Per soccorrere il volontario è stato necessario l’intervento dell’elicottero del 118, chiamato a raggiungere la zona montana e a prestare assistenza. L’episodio è stato riportato nelle scorse ore da Il Capoluogo.
Una nuova emergenza nell’emergenza, dunque, in una giornata particolarmente impegnativa per le squadre al lavoro sul Monte Cagno.
Quella di ieri, 7 agosto, è stata un’altra giornata di intenso lavoro sul fronte dell’incendio che interessa il territorio di Rocca di Cambio. Le fiamme, sul versante sud del Monte Cagno, hanno continuato a preoccupare per la loro estensione e per la presenza del vento, che ha reso più difficili le operazioni.
Sul posto sono stati impegnati circa 80 operatori tra Vigili del Fuoco e Protezione Civile, con l’impiego di mezzi terrestri e aerei. Sono state realizzate anche tre linee tagliafuoco con l’obiettivo di contenere il fronte e proteggere le aree più esposte.
La situazione era particolarmente delicata anche per la vicinanza delle fiamme alla pineta e all’abitato di Rocca di Cambio. Il lavoro delle squadre si è concentrato quindi non soltanto sullo spegnimento dei focolai attivi, ma anche sulla messa in sicurezza e sulla bonifica delle aree già interessate dal passaggio del fuoco.
Secondo le ricostruzioni pubblicate nei giorni scorsi, il focolaio sul Monte Cagno sarebbe stato provocato dalla caduta di un fulmine. Il vento e le alte temperature hanno poi favorito la propagazione delle fiamme, complicando ulteriormente le operazioni.
È proprio durante una di queste attività che il volontario della Protezione Civile sarebbe stato raggiunto e assalito da uno sciame di vespe.
Un episodio improvviso e potenzialmente pericoloso, avvenuto in un’area già resa difficile dal rogo e dalle condizioni del terreno. Per il volontario si è quindi reso necessario l’intervento dell’elisoccorso del 118.
Un incidente che restituisce anche la misura delle difficoltà affrontate in questi giorni da chi sta lavorando sul Monte Cagno: ore trascorse in montagna, tra fumo, calore, terreno impervio e focolai da controllare, con rischi che possono arrivare anche da situazioni apparentemente lontane dall’emergenza incendio.
Dopo giorni di apprensione, nella giornata di oggi, 8 agosto, la situazione sul Monte Cagno è invece migliorata.
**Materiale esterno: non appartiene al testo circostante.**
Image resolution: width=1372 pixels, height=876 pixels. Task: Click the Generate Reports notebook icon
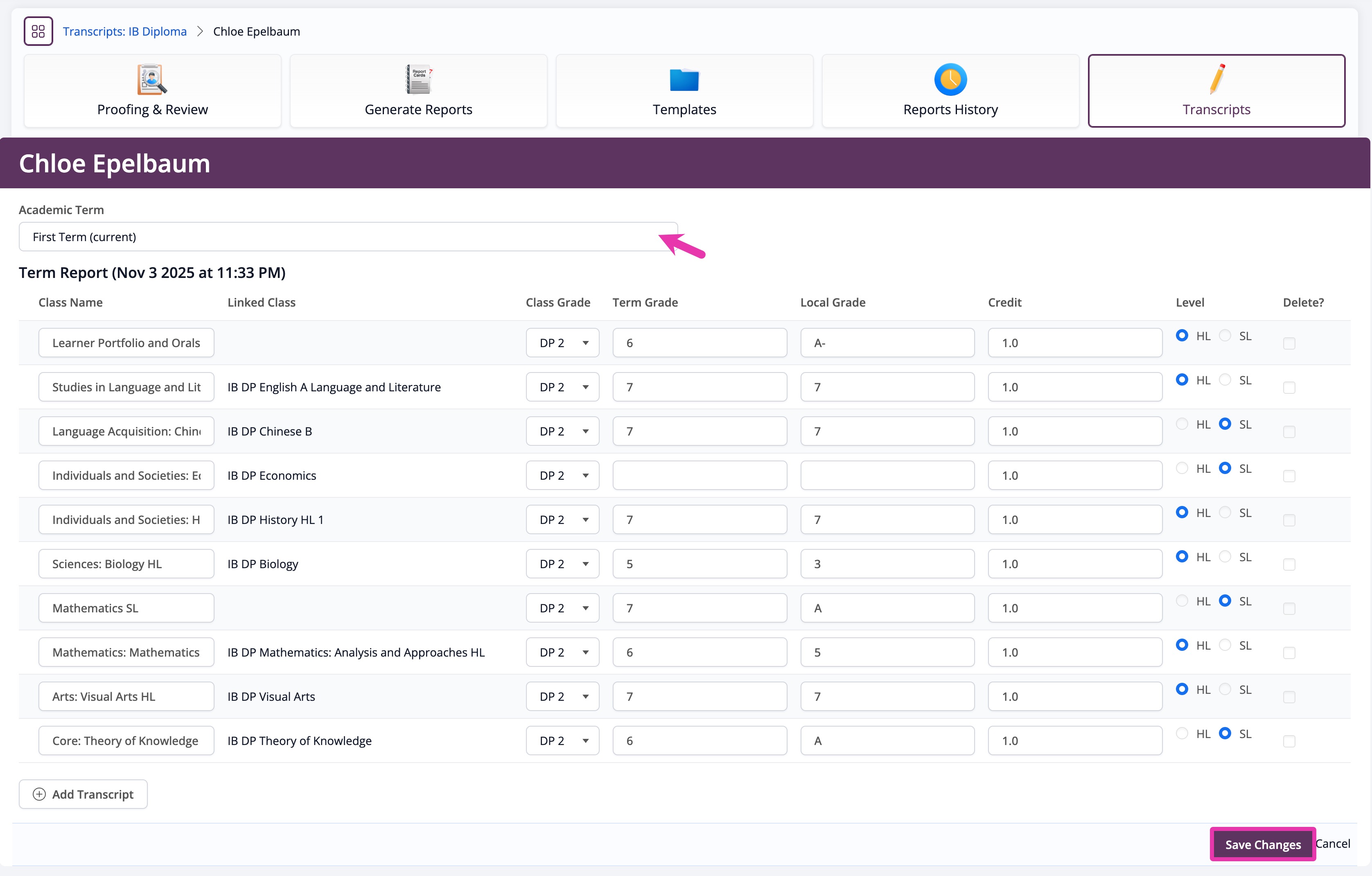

La pioggia ha dato un contributo importante alle operazioni e l’incendio è stato indicato come sotto controllo, dopo il lavoro svolto nei giorni precedenti da oltre 80 uomini tra Vigili del Fuoco e Protezione Civile.
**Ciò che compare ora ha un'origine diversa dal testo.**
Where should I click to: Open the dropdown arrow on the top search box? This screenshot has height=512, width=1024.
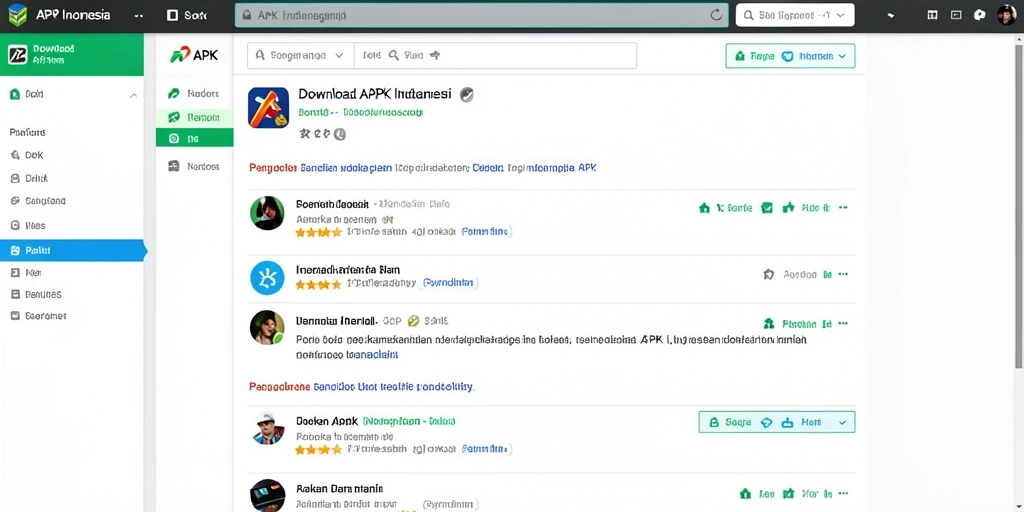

Resta ora il lavoro di controllo e bonifica, fondamentale per evitare che eventuali focolai possano riaccendersi.
Sul Monte Cagno, dunque, la lunga emergenza sembra avviarsi verso una fase più tranquilla. Ma quella di ieri resterà una delle immagini più singolari di questi giorni di fuoco: un volontario impegnato a combattere l’incendio costretto a chiedere aiuto non per le fiamme, ma per l’attacco improvviso di uno sciame di vespe.